Since the SQLChatAgent uses the OpenAI GPT-4 as the underlying language model, users should be aware that database information processed by the agent may be sent to OpenAI's API and should therefore be comfortable with this.

  1. Install PostgreSQL dev libraries for your platform, e.g.

    • sudo apt-get install libpq-dev on Ubuntu,
    • brew install postgresql on Mac, etc.
  2. Follow the general setup guide to get started with Langroid (mainly, install langroid into your virtual env, and set up suitable values in the .env file). Note that to use the SQLChatAgent with a PostgreSQL database, you need to install the langroid[postgres] extra, e.g.:

    • pip install langroid[postgres] or
    • poetry add langroid[postgres] or
    • poetry install -E postgres.

    If this gives you an error, try pip install psycopg2-binary in your virtualenv.

Initialize the agent

from langroid.agent.special.sql.sql_chat_agent import (
    SQLChatAgent,
    SQLChatAgentConfig,
)

agent = SQLChatAgent(
    config=SQLChatAgentConfig(
        database_uri="postgresql://example.db",
    )
)

Configuration

The following components of SQLChatAgentConfig are optional but strongly recommended for improved results:

  • context_descriptions: A nested dictionary that specifies the schema context for the agent to use when generating queries, for example:
{
  "table1": {
    "description": "description of table1",
    "columns": {
      "column1": "description of column1 in table1",
      "column2": "description of column2 in table1"
    }
  },
  "employees": {
    "description": "The 'employees' table contains information about the employees. It relates to the 'departments' and 'sales' tables via foreign keys.",
    "columns": {
      "id": "A unique identifier for an employee. This ID is used as a foreign key in the 'sales' table.",
      "name": "The name of the employee.",
      "department_id": "The ID of the department the employee belongs to. This is a foreign key referencing the 'id' in the 'departments' table."
    }
  }
}

By default, if no context description json file is provided in the config, the agent will automatically generate the file using the built-in Postgres table/column comments.

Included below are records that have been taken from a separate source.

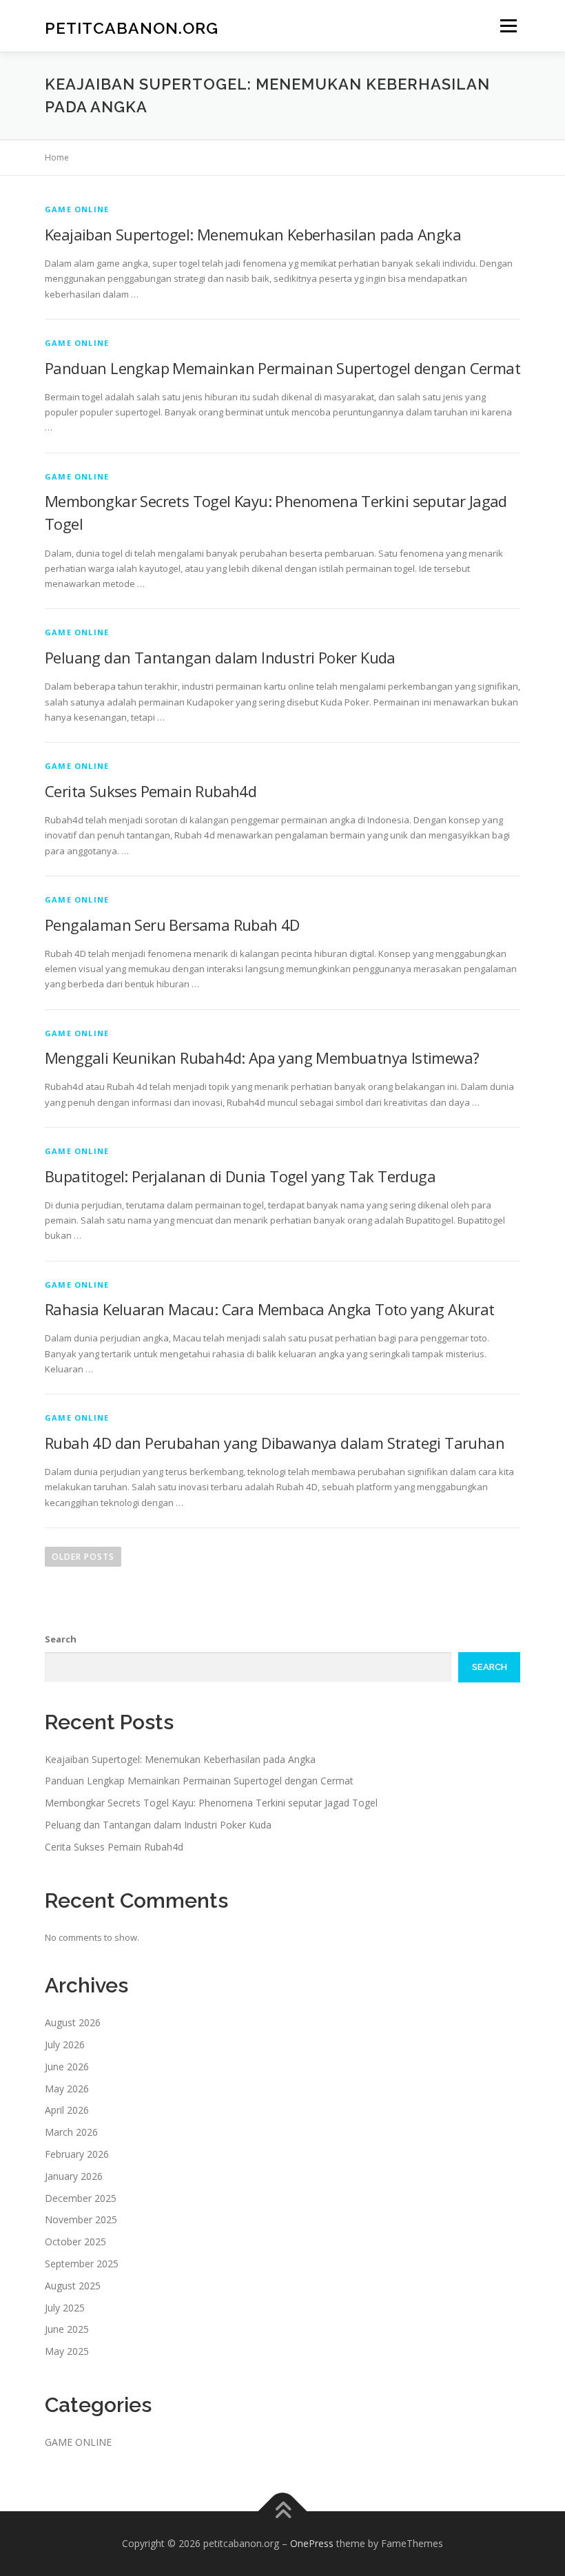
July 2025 (65, 2307)
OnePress (311, 2543)
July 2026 (65, 2044)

  • schema_tools: When set to True, activates a retrieval mode where the agent systematically requests only the parts of the schemas relevant to the current query. When this option is enabled, the agent performs the following steps:

    1. Asks for table names.
    2. Asks for table descriptions and column names from possibly relevant table names.
    3. Asks for column descriptions from possibly relevant columns.
    4. Writes the SQL query.

Setting schema_tools=True is especially useful for large schemas where it is costly or impossible to include the entire schema in a query context. By selectively using only the relevant parts of the context descriptions, this mode reduces token usage, though it may result in 1-3 additional OpenAI API calls before the final SQL query is generated.

Putting it all together

In the code below, we will allow the agent to generate the context descriptions from table comments by excluding the context_descriptions config option. We set schema_tools to True to enable the retrieval mode.

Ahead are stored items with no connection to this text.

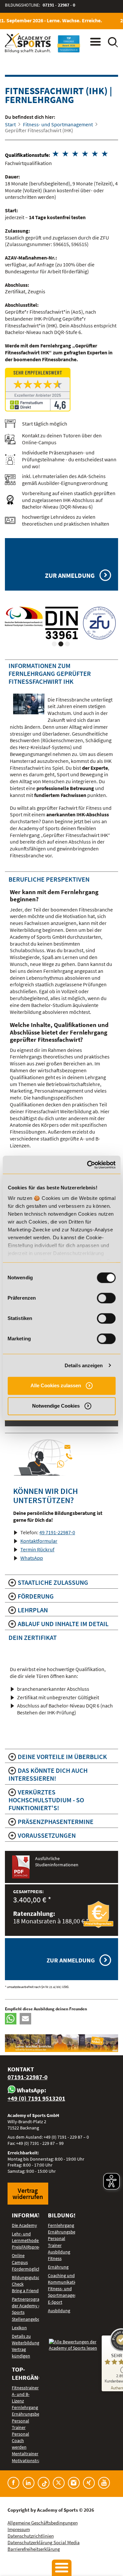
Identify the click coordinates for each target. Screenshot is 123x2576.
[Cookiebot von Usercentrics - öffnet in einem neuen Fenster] (87, 1165)
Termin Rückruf (37, 1549)
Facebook (13, 2483)
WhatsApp (31, 1558)
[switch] (106, 1298)
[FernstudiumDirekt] (61, 389)
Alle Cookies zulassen (56, 1385)
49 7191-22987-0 (57, 1532)
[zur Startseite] (28, 43)
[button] (10, 2018)
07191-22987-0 (28, 2077)
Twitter (59, 2483)
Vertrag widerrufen (27, 2193)
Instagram (74, 2483)
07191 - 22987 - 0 (59, 5)
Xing (89, 2483)
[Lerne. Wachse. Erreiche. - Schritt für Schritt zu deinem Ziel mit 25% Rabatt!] (61, 2043)
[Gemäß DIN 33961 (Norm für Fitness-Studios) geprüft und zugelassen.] (61, 623)
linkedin (28, 2483)
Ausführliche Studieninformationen (56, 1861)
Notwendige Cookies (56, 1406)
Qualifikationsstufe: (27, 155)
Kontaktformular (38, 1541)
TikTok (44, 2483)
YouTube (104, 2483)
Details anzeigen (84, 1365)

from langroid.agent.special.sql.sql_chat_agent import (
    SQLChatAgent,
    SQLChatAgentConfig,
)

# Initialize SQLChatAgent with a PostgreSQL database URI and enable schema_tools
agent = SQLChatAgent(gi
config = SQLChatAgentConfig(
    database_uri="postgresql://example.db",
    schema_tools=True,
)
)

# Run the task to interact with the SQLChatAgent
task = Task(agent)
task.run()

By following these steps, you should now be able to set up an SQLChatAgent that interacts with a PostgreSQL database, making querying a seamless experience.

In the langroid repo we have provided a ready-to-use script sql_chat.py based on the above, that you can use right away to interact with your PostgreSQL database:

python3 examples/data-qa/sql-chat/sql_chat.py

This script will prompt you for the database URI, and then start the agent.